▶ 本文:
<<<<
第331話 教科書を書いた男
久しぶりに彼の顔写真を見た。
昔一緒に働いていた放射線科のレジデントだ。
あれから10年以上経ち、何と彼が教科書を書いていた
画像と身体所見から診断に迫るというものだ。
もともと優秀で熱心なレジデントだった。
そして、いささかワイルドな人間でもある。
それにしても本を書くまでに成長したとは!
本当に驚いた。
ただ本の内容についてはオレと意見が異なる部分がある。
巨細胞動脈炎、いわゆる側頭動脈炎についての記載だ。
これは頭痛や発熱、顎の痛み等で発症し、進行すると失明する難病だ。
彼は、
生検というのは
ホルマリン固定して染色して標本を作成するのに数日間。
さらに顕微鏡で見て病理診断をつけなくてはならない。
その時間が惜しい。
診断が必ずしも確実ではない。
だから生検を飛ばして治療を開始する。
それが彼の言い分だ。
しかし、オレは言いたい。
生検すればその場で巨細胞動脈炎か否かが分かる、と。
こう思うに至ったのは理由がある。
>>>>
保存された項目
<<<<
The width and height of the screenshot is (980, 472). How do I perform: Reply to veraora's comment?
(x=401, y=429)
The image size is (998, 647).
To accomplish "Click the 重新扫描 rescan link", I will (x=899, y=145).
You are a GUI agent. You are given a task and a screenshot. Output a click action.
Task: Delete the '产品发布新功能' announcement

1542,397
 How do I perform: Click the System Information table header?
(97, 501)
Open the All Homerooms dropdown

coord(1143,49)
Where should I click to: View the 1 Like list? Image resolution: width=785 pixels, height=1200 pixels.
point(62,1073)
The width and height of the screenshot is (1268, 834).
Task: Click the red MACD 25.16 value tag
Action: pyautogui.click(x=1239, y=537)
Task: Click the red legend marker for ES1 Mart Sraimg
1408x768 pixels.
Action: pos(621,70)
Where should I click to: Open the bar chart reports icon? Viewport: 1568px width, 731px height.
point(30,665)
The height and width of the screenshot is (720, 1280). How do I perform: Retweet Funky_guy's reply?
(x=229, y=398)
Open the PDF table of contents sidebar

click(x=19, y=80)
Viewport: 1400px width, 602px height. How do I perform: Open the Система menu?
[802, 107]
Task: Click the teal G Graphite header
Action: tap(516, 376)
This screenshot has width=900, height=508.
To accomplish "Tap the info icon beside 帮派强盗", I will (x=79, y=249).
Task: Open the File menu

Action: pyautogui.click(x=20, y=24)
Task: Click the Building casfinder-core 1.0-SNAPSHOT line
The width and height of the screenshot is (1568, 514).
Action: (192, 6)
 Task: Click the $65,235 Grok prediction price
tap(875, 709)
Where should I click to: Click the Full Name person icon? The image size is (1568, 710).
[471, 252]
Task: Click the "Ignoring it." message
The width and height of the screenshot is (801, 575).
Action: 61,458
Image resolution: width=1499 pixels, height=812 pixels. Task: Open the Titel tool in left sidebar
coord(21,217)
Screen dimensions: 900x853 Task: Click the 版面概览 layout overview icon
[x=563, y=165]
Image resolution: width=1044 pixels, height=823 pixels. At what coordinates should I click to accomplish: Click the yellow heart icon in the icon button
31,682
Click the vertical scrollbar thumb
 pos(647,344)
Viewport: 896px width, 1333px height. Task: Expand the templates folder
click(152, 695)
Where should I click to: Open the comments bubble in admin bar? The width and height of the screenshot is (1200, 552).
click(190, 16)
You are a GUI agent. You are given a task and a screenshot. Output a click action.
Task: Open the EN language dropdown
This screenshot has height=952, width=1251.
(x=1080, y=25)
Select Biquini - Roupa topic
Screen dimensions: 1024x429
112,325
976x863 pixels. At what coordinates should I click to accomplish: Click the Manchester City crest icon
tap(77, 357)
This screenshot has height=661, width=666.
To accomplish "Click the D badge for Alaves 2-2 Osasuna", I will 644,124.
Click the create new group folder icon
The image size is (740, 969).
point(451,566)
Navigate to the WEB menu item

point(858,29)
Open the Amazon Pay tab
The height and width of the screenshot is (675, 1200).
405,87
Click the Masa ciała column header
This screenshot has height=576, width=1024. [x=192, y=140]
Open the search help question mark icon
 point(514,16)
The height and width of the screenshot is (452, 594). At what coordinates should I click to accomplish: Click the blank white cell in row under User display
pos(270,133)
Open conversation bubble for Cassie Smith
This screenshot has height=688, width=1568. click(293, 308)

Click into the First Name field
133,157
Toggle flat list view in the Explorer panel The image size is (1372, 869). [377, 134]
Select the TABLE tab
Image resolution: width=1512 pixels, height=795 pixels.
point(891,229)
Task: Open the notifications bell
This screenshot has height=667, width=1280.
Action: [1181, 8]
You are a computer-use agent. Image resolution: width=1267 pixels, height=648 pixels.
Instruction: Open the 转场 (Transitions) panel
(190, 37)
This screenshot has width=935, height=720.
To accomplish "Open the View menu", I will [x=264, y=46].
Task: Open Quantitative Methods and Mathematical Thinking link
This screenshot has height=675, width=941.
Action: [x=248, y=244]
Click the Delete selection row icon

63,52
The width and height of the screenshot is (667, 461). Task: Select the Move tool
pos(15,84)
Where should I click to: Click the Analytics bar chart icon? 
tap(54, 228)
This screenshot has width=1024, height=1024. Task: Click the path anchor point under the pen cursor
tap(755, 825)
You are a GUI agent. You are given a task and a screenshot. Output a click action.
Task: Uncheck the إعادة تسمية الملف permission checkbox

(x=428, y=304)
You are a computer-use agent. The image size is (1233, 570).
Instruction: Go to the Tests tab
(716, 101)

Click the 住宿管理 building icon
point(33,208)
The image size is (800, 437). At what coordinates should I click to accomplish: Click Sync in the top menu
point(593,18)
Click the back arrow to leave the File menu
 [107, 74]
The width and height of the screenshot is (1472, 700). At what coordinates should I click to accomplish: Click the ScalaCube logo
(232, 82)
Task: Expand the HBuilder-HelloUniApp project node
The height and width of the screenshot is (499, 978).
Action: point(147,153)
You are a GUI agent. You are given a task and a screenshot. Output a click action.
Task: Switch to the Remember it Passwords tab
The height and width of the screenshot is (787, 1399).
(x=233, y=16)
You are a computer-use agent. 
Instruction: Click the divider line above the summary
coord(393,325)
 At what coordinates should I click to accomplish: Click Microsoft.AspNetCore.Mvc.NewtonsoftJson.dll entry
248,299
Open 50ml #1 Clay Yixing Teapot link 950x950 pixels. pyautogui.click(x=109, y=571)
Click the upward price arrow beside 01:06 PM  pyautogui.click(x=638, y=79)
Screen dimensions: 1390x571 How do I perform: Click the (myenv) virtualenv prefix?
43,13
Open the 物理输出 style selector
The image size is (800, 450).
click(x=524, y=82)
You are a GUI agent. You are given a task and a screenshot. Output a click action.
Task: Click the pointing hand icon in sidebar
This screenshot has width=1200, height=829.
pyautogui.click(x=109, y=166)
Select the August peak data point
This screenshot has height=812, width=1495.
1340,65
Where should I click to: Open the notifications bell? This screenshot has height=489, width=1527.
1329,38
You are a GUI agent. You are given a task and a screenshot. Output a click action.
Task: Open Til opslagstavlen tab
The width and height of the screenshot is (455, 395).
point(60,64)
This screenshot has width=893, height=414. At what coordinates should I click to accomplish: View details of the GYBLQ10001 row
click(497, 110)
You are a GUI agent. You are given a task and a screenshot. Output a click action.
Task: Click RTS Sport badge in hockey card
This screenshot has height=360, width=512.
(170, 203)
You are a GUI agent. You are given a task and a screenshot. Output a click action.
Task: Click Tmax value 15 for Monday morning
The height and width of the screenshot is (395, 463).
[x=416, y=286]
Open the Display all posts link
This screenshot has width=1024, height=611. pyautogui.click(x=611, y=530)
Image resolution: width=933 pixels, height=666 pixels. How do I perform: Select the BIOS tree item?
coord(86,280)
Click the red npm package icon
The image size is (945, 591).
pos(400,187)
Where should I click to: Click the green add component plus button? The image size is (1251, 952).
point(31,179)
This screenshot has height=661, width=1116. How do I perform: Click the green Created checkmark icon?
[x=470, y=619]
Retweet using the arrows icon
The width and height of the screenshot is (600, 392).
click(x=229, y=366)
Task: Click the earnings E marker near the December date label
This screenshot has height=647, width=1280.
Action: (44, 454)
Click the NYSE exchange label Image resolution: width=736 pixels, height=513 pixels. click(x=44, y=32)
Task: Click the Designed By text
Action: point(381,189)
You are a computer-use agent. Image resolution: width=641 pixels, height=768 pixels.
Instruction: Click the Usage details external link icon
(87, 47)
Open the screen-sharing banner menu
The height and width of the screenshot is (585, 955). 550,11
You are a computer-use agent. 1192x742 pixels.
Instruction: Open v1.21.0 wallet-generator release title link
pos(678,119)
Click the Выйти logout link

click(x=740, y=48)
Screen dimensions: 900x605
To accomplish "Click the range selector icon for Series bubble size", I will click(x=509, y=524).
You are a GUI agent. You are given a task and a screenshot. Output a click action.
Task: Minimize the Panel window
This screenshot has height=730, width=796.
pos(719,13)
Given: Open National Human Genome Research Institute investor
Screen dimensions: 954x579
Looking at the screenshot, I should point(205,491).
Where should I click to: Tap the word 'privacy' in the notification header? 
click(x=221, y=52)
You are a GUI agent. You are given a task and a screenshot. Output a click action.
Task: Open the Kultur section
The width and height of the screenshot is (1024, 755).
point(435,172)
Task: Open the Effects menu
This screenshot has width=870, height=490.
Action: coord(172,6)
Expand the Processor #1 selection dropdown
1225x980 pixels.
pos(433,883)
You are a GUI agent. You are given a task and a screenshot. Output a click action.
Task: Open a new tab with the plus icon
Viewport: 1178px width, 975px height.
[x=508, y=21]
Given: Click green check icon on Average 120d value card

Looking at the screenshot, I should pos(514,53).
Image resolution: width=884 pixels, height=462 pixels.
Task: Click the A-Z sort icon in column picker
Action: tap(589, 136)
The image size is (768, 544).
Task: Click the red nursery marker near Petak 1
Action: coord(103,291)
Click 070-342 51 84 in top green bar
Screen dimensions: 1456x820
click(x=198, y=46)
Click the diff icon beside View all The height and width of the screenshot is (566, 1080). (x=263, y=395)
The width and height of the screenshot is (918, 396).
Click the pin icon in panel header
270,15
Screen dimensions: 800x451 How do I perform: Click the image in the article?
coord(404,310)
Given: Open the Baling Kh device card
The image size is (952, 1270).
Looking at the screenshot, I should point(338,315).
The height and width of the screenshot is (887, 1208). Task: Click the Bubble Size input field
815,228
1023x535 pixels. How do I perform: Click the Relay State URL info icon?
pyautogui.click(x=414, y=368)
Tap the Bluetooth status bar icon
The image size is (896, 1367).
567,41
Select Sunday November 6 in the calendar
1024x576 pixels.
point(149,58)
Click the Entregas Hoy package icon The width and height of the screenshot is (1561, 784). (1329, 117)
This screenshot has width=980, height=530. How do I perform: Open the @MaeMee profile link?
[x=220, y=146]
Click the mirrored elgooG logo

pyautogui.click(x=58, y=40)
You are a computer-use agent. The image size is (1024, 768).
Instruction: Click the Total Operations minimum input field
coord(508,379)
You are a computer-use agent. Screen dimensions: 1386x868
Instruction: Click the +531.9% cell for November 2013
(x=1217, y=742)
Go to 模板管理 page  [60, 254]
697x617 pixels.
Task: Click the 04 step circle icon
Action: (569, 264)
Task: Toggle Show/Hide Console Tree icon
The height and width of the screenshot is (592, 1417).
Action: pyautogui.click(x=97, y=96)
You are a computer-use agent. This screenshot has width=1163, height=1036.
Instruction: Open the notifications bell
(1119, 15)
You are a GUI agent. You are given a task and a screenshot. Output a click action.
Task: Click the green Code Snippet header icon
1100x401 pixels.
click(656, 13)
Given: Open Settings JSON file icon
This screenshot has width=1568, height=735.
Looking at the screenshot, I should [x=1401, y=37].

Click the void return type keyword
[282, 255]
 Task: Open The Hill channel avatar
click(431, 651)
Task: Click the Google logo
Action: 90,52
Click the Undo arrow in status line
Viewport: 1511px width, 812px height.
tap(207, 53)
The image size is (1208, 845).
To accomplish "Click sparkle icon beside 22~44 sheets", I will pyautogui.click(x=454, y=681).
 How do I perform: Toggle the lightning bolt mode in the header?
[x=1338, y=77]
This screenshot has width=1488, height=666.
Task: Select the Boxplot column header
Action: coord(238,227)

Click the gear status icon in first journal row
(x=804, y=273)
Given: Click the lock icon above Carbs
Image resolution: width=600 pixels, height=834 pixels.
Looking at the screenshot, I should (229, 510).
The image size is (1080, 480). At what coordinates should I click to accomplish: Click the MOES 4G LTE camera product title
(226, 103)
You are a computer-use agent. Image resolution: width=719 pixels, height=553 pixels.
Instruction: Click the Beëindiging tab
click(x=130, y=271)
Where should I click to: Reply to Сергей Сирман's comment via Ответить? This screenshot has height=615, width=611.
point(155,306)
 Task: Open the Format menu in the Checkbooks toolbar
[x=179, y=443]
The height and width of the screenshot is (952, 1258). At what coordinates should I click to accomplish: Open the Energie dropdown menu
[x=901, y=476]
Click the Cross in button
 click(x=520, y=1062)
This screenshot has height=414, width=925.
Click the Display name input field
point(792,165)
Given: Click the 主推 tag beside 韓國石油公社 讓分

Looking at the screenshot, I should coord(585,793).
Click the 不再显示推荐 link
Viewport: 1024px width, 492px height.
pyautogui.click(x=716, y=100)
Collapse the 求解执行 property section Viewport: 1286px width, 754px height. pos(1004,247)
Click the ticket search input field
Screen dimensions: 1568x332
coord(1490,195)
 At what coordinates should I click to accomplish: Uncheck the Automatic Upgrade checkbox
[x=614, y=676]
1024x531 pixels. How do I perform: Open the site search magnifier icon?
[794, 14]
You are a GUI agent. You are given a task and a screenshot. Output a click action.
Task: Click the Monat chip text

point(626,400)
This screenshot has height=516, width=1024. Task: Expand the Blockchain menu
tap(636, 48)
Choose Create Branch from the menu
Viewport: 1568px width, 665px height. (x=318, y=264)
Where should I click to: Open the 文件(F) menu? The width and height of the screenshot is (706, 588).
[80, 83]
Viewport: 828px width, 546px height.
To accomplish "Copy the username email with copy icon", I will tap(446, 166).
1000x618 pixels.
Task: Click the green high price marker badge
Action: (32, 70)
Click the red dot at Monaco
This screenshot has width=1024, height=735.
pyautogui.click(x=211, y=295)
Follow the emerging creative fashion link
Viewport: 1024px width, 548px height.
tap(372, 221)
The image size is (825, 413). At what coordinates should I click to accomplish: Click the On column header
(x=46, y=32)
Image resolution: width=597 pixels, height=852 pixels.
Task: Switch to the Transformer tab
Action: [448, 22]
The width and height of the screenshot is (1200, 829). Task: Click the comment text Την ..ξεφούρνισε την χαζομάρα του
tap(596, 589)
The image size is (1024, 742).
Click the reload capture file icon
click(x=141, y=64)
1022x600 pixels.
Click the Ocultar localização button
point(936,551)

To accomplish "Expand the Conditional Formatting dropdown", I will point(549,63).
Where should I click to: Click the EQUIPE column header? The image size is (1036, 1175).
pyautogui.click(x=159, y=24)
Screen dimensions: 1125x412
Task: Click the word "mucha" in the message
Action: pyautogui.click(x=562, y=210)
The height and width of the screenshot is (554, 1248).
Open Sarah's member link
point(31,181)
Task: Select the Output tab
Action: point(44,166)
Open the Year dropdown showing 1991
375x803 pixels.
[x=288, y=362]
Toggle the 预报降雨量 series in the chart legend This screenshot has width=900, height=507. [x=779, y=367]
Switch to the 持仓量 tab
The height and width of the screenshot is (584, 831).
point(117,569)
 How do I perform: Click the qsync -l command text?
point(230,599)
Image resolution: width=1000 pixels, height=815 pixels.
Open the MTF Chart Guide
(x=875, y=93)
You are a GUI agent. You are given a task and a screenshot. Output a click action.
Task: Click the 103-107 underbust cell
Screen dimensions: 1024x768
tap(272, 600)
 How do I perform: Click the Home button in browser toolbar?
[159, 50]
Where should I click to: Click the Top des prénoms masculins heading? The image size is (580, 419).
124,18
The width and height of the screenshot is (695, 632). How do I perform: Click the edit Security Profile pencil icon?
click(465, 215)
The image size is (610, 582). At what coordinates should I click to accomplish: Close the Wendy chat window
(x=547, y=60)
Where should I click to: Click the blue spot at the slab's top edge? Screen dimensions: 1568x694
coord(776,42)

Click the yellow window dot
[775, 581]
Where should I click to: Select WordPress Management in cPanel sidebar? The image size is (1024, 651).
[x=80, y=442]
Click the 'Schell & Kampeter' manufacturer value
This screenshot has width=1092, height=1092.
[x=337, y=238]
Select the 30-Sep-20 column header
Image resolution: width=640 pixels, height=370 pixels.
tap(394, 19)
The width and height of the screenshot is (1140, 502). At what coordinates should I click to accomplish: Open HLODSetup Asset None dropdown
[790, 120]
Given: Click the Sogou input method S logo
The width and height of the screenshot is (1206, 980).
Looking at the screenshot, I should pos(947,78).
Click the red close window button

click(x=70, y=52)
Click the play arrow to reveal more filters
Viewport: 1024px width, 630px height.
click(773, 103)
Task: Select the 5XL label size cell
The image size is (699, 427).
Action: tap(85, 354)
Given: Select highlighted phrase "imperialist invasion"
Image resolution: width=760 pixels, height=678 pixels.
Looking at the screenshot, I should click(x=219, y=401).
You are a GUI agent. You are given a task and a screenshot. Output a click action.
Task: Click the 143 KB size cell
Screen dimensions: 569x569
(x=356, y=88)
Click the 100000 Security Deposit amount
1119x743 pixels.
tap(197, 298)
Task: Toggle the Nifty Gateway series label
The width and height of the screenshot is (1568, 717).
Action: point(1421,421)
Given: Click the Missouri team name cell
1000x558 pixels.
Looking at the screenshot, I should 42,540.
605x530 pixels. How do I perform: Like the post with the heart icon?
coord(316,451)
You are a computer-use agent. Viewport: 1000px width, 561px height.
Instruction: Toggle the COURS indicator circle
>>>>
次の1.〜3.の記述は本文の内容と合っていますか？それぞれ「はい」か「いいえ」で答え、判断の決め手となる本文の語句をそのまま引用してください。
1. 教科書を書いた人物は、かつて筆者と一緒に働いていた放射線科のレジデントである。
2. 筆者は本の内容にすべて同意している。
3. 本の著者は、生検を省いて治療を始める立場をとっている。
これらの項目は本文とは別の出典から取られています。

▶ この課題の解答:
1. はい：「昔一緒に働いていた放射線科のレジデントだ。」
2. いいえ：「ただ本の内容についてはオレと意見が異なる部分がある。」
3. はい：「だから生検を飛ばして治療を開始する。」